Retina Scan

If you have been told that you have retina problems, you may need to see a retina specialist. A retina specialist is a medical eye doctor who has specialized in ophthalmology and sub-specialized in diseases and surgery of the vitreous body of the eye and the retina.

What Is the Retina?

The retina is a multi-layered sensory tissue that lines the back of the eye and connects the visual images that you see to the brain via the optic nerve. The retina has millions of photoreceptors that capture light rays and convert them into electrical impulses.

These impulses travel along the optic nerve to the brain where they are turned into images. Any type of disruption while these images are traveling to the brain results in vision loss or distorted vision.
The central part of the retina, called the “macula” is the most sensitive. If the macula is affected by disease, seeing becomes very difficult. The macula is responsible for your vision accuracy, allowing you to read or recognize a person.

• Diabetic retinopathy
• Age-related macular degeneration
• Retinal detachment
• Retinal vein and artery occlusion
• Macular hole/pucker

When left undetected, diseases of the vitreous and retina can cause permanent blindness. There are a number of retinal conditions that can impact the long-term health of your vision, but most can be treated when they are found early.

When you schedule your comprehensive eye exam with Eye Care of La Jolla, our expert ophthalmologists can alert you to any potential problems with the retina early-on, thus helping you avoid serious diseases and complications.

We recommend you schedule a comprehensive eye exam annually or biannually to keep your eyes healthy.

Diabetic Retinopathy
A complication of diabetes where blood vessels in the eye are damaged. This may be with no symptoms initially, but eventually may notice vision problems.

Retinal Detachment
A retinal detachment is a serious eye condition in which the retina detaches from the back of the eye. This may cause a patient to experience flashes of light, an increase in floaters, and a shade or curtain forming over their vision. The retina can be reattached in a variety of ways and can restore vision or preserve vision if detected early.

Macular Degeneration Treatments
(Age-related macular degeneration)

If the eye contains extra amounts of protein called vascular endothelial growth factor (VEGF), it can cause abnormal blood vessels to leak fluid. This fluid builds up in the eye and leads to vision changes. Lucentis injections can improve vision and reduce swelling by preventing damaged blood vessels from leaking.

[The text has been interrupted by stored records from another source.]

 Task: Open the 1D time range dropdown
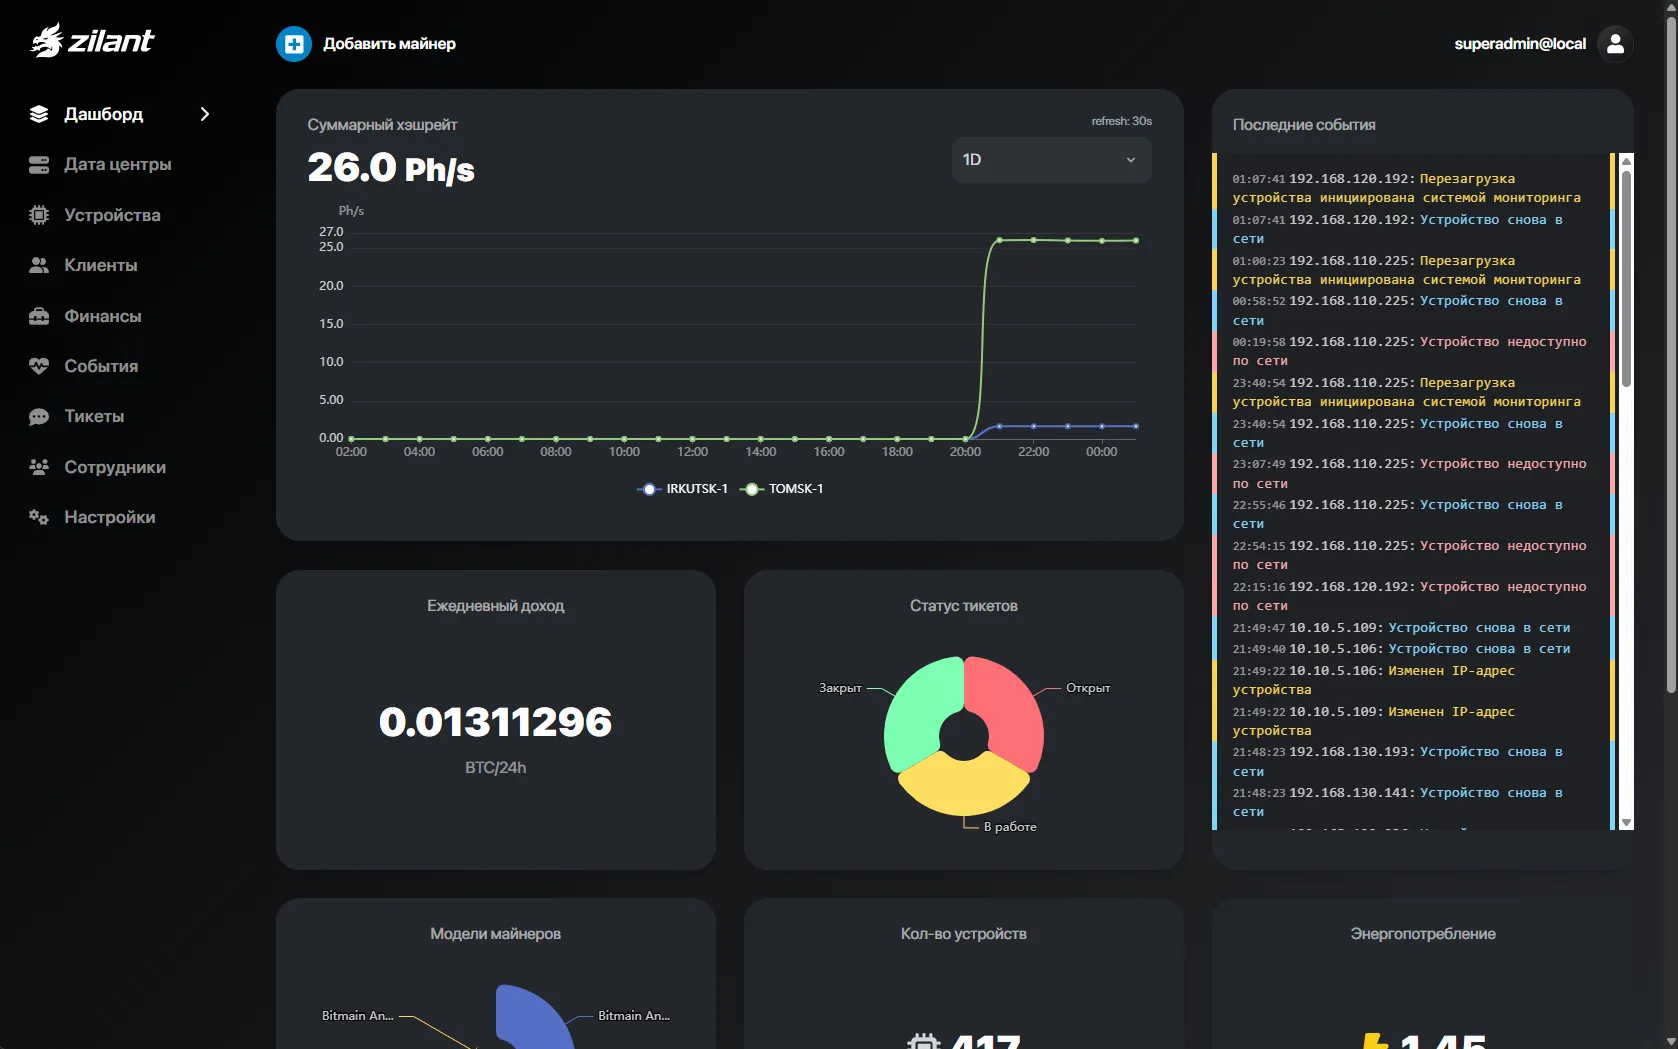coord(1049,159)
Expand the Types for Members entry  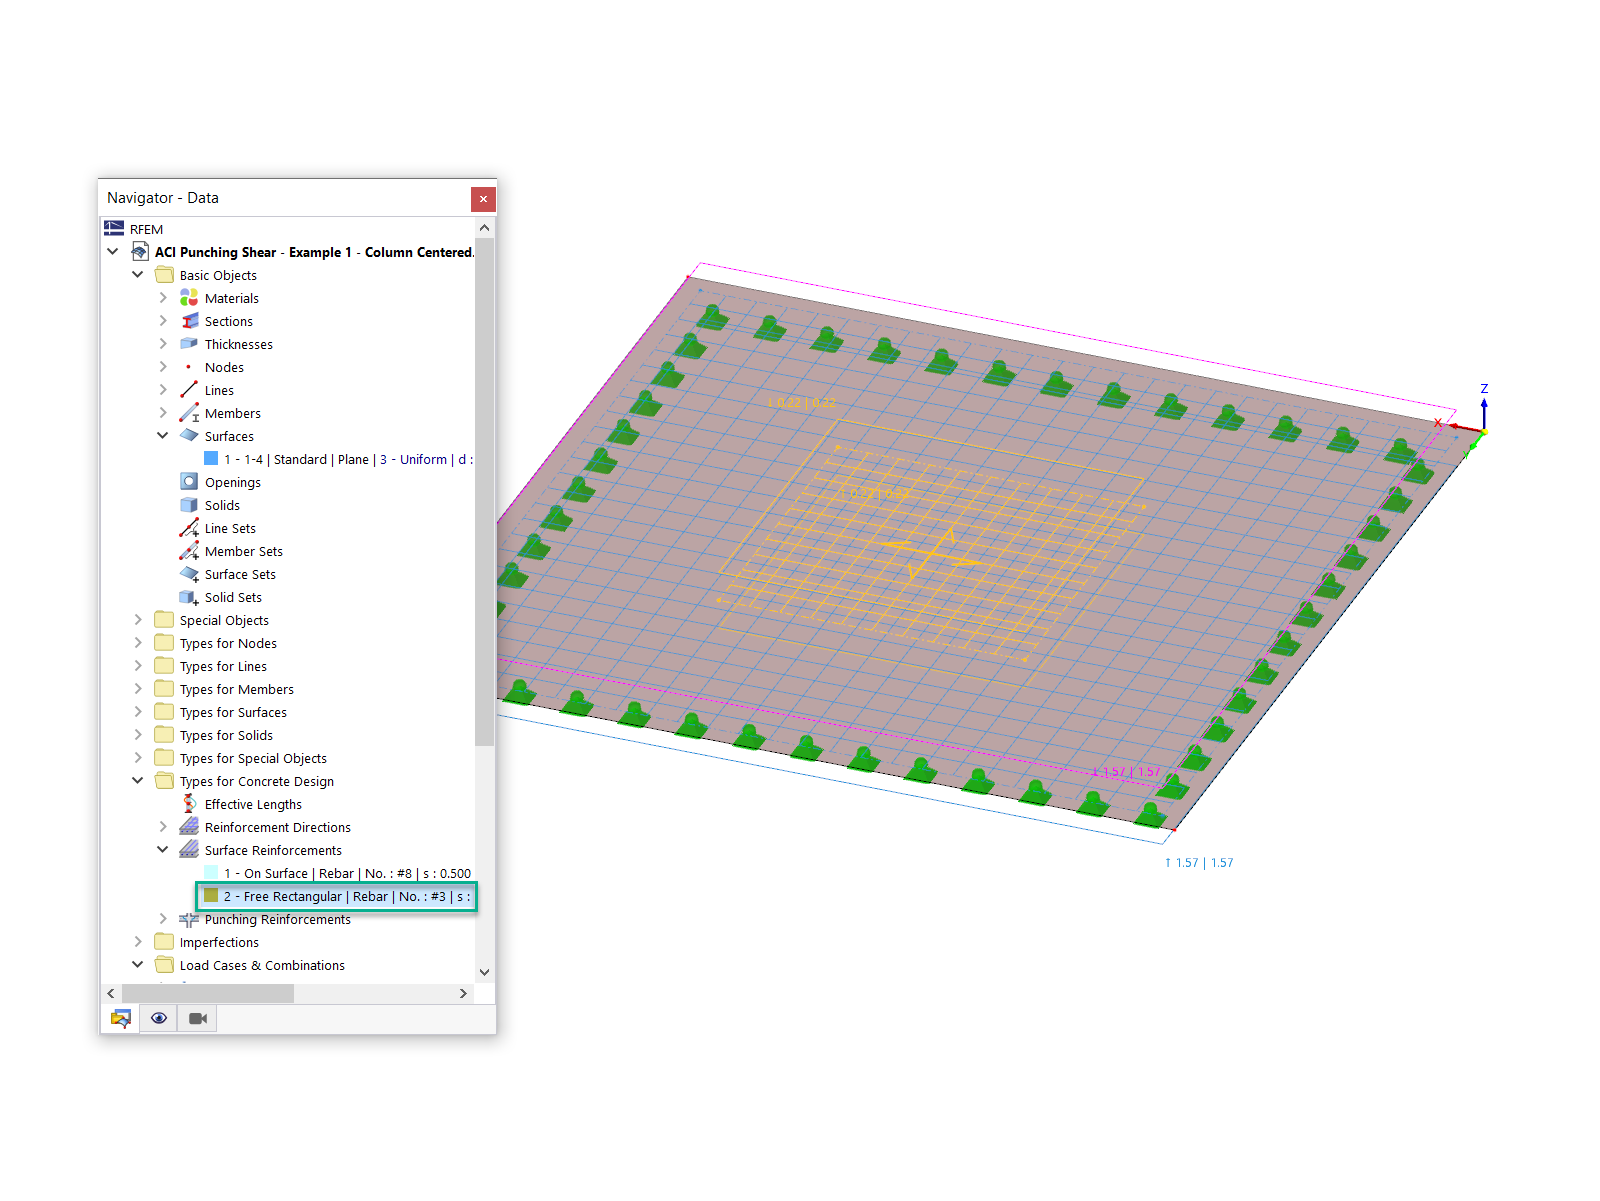[137, 688]
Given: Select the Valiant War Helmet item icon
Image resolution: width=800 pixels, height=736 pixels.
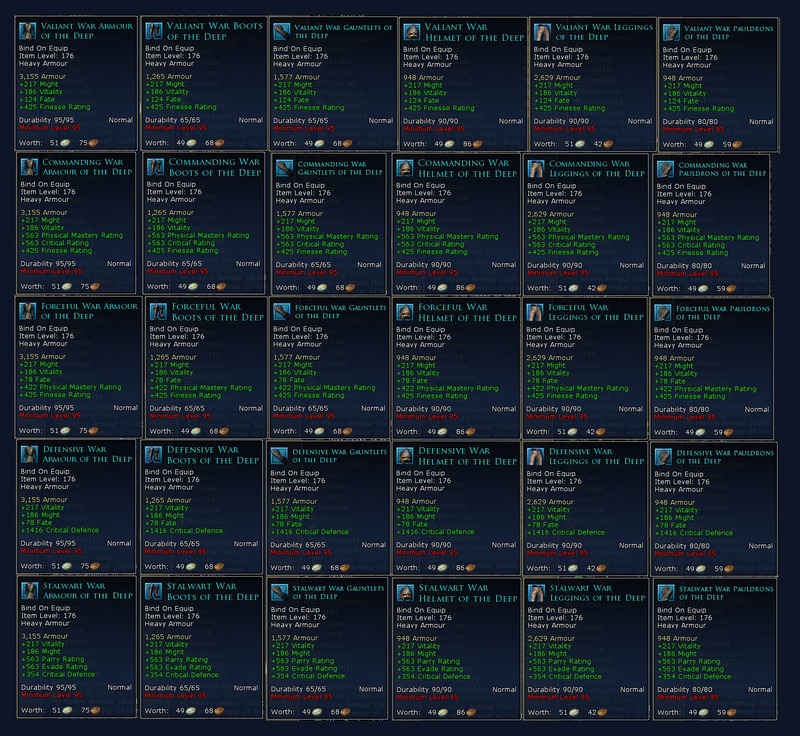Looking at the screenshot, I should (411, 32).
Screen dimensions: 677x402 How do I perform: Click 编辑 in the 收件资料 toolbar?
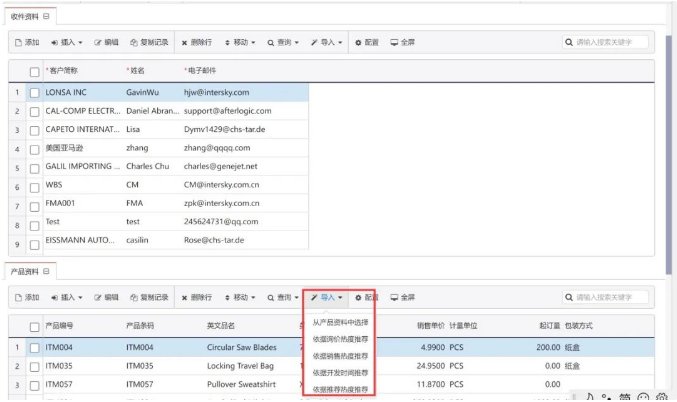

Avastin also blocks the protein VEGF and can be used to treat several eye conditions. Avastin® is a drug used to treat wet, age-related macular degeneration (AMD). It is also used to treat diabetic eye disease and other retina problems. It is injected into the eye to help slow vision loss from these diseases.

Vitrectomy is the surgical removal of the vitreous gel from the eye. This may be done as part of a retinal detachment repair to give the ophthalmologist a better view, or to assist in the treatment and clearing of bleeding in the back of the eye.

Macular hole/pucker
The macula is a small area in the center of the retina where light is sharply focused to produce the detailed color vision needed for tasks such as reading and driving. When a full-thickness defect develops in the macula, the condition is referred to as macular hole. Two conditions called a macular pucker and a macular hole can cause vision to become blurred or distorted, affecting central vision.

Symptoms of macular hole or macular pucker:

• Blurring
• Distortion (straight lines appearing wavy)
• A dark spot in the central vision

The degree to which vision is affected will depend on the size and location of the macular hole, as well as the stage of its development.